Além do bosque em Dewsbury, há várias teses distintas sobre o local da sepultura, a terra natal ou a real identidade de Robin. É por essas e muitas outras que rastrear as pegadas do fora da lei mais amado da literatura pode ser um feito comparável a suas incríveis e ousadas peripécias.
Mais de meio milênio após as primeiras citações conhecidas a seu nome, é inegável o fascínio que Robin Hood ainda provoca. Seja como metáfora para identificar medidas de redistribuição de renda, seja para apelidar iniciativas de banditismo social. Ou seja ainda porque a lenda acaba de voltar aos cinemas, com Robin Hood - A Origem, longa dirigido por Otto Bathurst. O filme se junta a uma longa lista de produções para cinema e TV baseadas nas vidas supostas e imaginárias do herói. Vidas paralelas que – esqueça as leis da geometria – muitas vezes se cruzam.

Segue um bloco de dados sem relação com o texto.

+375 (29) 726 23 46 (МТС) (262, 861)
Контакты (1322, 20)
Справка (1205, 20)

As primeiras pistas sobre o arqueiro indicam que seu nome, originalmente, referia-se mais a um arquétipo que a um sujeito em especial. Segundo o historiador James Clarke Holt, um dos maiores especialistas no medievo britânico, variações como "Robehod", "Hobehod", ou "Robert Hod, fugitivo" aparecem nos registros legais de algumas comunidades inglesas, em diferentes partes do país, já na primeira metade do século 13. Holt sustenta que isso indicaria o uso da figura para descrever comportamento criminal. Num desses registros, na documentação de Yorkshire referente a 1225/1226, Robert Hod é identificado como um inquilino do arcebispo de York, a quem devia dinheiro.
Na literatura, Robin foi citado inicialmente em 1377, no poema Piers Plowman, de William Langland. Trata-se de menção curta. Ele só vira protagonista na balada Robin Hood and the Monk ("Robin Hood e o Monge"), de 1450, já com o xerife de Nottingham como rival imediato e ambientada em Sherwood. O primeiro registro impresso preservado data de 1475: a coleção de histórias The Adventures of Robyn Hode ("As Aventuras de Robyn Hode"), que delineia seu comportamento heroico. Nas contas das crônicas medievais, da tradição oral e escrita, o bando do arqueiro tinha um efetivo de 20 a 140 homens, com destaque para João Pequeno (seu mais fiel companheiro, de quase 2 metros de altura) e o frei Tuck, um padre bonachão e rebelde.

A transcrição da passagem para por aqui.